Monday, April 19, 2010

Kick Assed Journal Entry #00

I was so tired from the last four days that I slept for over ten hours. The nice thing was that my muscles weren’t as sore as I thought they would be. I went to work at Norwalk as well. That is all. It’s a Monday, what did you want?

**********BUT WAIT, THERE’S MORE!!!**********

I forgot to talk about seeing Kick Ass last Thursday (4-15-20)! I think that movie DEFINITELY deserves a mention and quickie review.

After the Pre-Show day at the Anaheim Comic Con, I headed down to Buena Park to catch Kick Ass with Justin, Victor, Cap’n Josh, Cole, Brooke, Brian, and others. It was a special 10:00 pm advance screening, and the theater got pretty packed. A special surprise was the Scott Pilgrim vs. The World trailer went up before the movie, which was great to see on the big screen.

I’ve read the entire run of comic books that are out are out for Kick Ass. I knew the ending, and I knew the big dramatic beats, and the big reveals. I figured that I knew what the movie would have, with some cinema twists, of course. So I thought I knew how the movie would go.

I was wrong.

There are three HUGE differences between the comic books and movie. I won’t say what, but they definitely threw me for a loop. And the ending is like nothing you would ever expect, even with a movie as out there as Kick Ass. Story wise, you really get to know the characters fairly well, though of course you get to know Kick Ass much more.

The best, most absorbing performance comes from Hit Girl, played by Chloe Grace Moretz. She has an amazing charisma about her, and her actions scenes are incredible. Somehow, some way, she is able to be both a little daddy’s girl that is sweet and innocent AND be one of the scariest people on the silver screen. She kills like she’s playing tag.

But don’t let it be said that she’s the only one doing a great job. Aaron Johnson as Kick Ass is both dumb and heroic, which I guess was the point all along. If he seems a little too pretty to be having the problems he’s having, he at least ACTS like he ain’t that pretty. And I have to admit, the moment he actually succeeds in helping someone, I actually felt it.

Nicolas Cage as Big Daddy is both scary and campy. He does a little Adam West impersonation that works way more than it should. And out of costume, he plays a really dorky, loving father. But you can tell it’s a father that is on the edge. That he’s just barely holding it together. Except when it concerns any interactions with his daughter, whom he shows absolutely nothing but love, even if that love has a few mental issues.

My only issue with the movie is a personal one.

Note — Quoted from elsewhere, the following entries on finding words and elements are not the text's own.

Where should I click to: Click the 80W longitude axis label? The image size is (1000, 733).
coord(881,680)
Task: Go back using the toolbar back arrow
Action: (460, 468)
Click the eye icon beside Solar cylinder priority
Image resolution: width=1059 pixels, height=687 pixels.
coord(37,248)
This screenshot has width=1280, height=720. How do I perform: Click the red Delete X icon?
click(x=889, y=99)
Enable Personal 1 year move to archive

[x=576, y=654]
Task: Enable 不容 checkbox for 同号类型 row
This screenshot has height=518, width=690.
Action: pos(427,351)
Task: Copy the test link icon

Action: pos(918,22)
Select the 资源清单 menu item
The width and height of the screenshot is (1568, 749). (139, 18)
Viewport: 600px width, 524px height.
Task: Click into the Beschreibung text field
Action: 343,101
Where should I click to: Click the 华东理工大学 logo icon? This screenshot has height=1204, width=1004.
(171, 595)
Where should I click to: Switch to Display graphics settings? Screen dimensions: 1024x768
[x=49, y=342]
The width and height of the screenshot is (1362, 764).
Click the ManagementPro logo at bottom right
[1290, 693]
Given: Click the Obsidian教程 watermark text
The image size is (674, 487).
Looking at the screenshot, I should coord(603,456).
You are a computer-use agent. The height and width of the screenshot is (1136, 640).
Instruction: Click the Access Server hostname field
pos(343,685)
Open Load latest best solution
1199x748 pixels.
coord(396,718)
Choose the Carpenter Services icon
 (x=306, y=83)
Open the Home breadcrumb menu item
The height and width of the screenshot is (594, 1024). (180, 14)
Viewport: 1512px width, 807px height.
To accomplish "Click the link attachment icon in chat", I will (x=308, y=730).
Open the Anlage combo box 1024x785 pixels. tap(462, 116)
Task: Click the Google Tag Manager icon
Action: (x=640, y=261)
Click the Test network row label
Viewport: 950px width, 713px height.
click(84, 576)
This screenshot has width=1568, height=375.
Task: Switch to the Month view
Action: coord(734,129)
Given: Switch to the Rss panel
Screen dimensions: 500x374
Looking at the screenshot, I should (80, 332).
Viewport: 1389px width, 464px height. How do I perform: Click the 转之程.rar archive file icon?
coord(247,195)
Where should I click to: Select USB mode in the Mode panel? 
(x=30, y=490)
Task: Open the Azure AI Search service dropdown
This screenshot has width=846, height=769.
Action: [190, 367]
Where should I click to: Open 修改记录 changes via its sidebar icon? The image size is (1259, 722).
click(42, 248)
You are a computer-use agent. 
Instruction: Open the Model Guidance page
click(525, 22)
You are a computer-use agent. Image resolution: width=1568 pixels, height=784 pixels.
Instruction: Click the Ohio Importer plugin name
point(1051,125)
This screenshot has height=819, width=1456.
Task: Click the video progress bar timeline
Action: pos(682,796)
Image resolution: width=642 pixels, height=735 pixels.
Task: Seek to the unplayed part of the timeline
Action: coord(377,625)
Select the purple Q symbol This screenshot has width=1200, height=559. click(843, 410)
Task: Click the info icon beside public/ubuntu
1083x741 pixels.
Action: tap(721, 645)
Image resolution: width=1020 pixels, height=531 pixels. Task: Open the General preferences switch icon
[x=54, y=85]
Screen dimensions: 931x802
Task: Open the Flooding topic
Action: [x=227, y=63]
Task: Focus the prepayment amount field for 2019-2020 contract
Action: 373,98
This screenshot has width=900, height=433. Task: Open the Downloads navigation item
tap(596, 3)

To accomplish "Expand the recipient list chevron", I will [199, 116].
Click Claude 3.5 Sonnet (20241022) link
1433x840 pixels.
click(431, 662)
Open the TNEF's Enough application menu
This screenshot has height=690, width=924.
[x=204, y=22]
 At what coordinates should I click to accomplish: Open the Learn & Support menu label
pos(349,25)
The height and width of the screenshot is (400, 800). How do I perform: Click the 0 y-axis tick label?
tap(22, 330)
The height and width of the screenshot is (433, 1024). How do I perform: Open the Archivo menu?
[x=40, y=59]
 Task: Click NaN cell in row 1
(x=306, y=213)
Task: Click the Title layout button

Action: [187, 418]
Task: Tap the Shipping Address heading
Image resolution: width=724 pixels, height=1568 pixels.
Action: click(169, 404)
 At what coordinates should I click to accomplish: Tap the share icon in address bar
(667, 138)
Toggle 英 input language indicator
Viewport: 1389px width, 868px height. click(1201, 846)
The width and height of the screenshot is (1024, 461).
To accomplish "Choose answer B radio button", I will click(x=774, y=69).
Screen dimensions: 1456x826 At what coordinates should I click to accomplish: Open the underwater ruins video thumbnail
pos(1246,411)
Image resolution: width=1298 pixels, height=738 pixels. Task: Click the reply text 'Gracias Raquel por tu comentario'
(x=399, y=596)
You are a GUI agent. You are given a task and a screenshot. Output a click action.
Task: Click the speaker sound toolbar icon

It concerns my feeling towards the fact that Hit Girl is killing people left and right. Now, I don’t hate or condemn the movie. At all. But I left the movie feeling uncomfortable. Just with the pure violent joy of Hit Girl. Yes, the point of the movie was that these costumed heroes would have to be crazy to do what they do. They address that fine. But it didn’t always sit well with me. I can’t exactly explain it. Maybe I’m just not crazy about the idea that a kid can’t just be a kid and has to be a monster instead.

For those of you who loved the movie with no problems, then don’t worry. I didn’t hate it. I’m just torn by the movie. I can’t bring myself to love it. I’m of two minds. Let that mean whatever it means.